Electrochemical oxidation of glucose has been studied for the potential applications as a detector for dissolved glucose in blood or other media. Current commercial blood glucose sensors use an enzyme electrode to oxidize glucose, which is followed with an indirect electrochemical detection of the enzymatic reaction products. Enzyme is relatively expensive, with a limited shelf-life, a low tolerance to elevated temperature, and it is not suitable for industrial applications. Glucose oxidase and glucose hydrogenase were the common enzymes to be immobilized in electrodes and to have selective reactions with glucose in a solution. Inorganic catalyst materials have the advantages of direct electrochemical oxidation, a longer shelf-life, and are resistant to the high temperatures and other harsh operating conditions found in a bioreactor or other industrial applications. The previous investigated materials of inorganic electrocatalysts include platinum, gold, ruthenium, iridium, their mixtures, and their oxides. A high oxidation potential was required to oxidize glucose and the current density was low, thus unfavorable for practical devices of glucose oxidation.
Although the theoretical concept of using glucose to power a bio-fuel cell has been mentioned in the past, a workable glucose-air fuel cell has not been demonstrated due to poor performance of the previously tested catalysts which include enzymes. The previous power densities reported were in the orders of microwatts per square centimeters. Glucose is inexpensive, safe, commonly available, conveniently stored, non-toxic, and hazard free. It offers certain advantages over the common fuels considered for portable fuel cells, such as hydrogen, methanol, and borohydride.
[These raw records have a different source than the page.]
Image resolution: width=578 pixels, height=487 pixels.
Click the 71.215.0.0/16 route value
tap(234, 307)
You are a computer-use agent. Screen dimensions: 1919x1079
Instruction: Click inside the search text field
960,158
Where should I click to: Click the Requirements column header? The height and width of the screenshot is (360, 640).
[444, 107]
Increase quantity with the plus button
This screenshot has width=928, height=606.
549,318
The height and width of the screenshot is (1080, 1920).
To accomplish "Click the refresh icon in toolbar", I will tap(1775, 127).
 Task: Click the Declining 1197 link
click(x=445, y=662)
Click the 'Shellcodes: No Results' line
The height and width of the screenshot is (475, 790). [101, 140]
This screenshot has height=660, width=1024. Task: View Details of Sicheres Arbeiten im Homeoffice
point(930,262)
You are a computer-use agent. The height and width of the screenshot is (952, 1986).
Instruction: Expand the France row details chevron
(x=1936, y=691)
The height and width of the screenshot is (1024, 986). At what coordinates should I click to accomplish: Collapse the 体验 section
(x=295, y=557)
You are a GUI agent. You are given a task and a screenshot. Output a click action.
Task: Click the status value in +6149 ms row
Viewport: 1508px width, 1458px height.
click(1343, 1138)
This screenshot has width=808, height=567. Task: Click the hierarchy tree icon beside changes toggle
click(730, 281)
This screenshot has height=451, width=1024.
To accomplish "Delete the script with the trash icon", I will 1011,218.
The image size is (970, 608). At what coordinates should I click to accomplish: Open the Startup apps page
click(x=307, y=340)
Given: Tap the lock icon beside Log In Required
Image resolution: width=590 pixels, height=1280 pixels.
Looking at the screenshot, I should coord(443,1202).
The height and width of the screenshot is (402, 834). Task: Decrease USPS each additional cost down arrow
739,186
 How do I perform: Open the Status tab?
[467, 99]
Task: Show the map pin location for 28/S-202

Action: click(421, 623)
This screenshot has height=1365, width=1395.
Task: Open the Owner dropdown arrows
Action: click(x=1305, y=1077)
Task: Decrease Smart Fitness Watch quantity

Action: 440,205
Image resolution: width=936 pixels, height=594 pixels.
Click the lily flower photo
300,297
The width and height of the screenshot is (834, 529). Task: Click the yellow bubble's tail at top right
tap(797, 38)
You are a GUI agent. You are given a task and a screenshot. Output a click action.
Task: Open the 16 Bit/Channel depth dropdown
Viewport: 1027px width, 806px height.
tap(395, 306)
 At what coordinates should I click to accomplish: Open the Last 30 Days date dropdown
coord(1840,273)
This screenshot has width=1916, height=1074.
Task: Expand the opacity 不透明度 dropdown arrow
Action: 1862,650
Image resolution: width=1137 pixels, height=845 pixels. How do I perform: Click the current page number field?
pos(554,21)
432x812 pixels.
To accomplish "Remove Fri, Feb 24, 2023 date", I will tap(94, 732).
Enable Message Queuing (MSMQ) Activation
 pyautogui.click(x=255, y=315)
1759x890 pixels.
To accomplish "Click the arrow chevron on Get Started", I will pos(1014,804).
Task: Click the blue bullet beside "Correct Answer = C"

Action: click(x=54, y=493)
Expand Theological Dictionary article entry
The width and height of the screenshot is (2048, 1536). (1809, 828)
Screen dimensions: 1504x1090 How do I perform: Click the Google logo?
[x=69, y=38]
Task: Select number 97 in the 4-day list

In U.S. Pat. No. 5,660,940, a biofuel-powered fuel cell is described with glucose, arabinose, and other carbohydrates as possible fuels. The fuel cell operates at above 90 ° C. with a two-step oxidation process using platinum, ruthenium, and vanadium as catalysts. In U.S. Pat. No. 5,976,719, a biofuel cell is described with glucose as a possible fuel. The oxidation is indirect and requires a microorganism to react with the glucose to generate other species to power the fuel cell. In U.S. Pat. No. 4,294,891, an implantable bio-oxidant fuel cell is described using glucose as a fuel and platinum, ruthenium, rubidium, iridium, nickel as catalysts for the anode. The power generated was in microwatts range. In U.S. Pat. No. 4,447,506, a ternary fuel cell catalyst containing platinum, cobalt, and chromium was disclosed for use as cathode material for oxygen reduction in acid medium, but not to be used as an anode.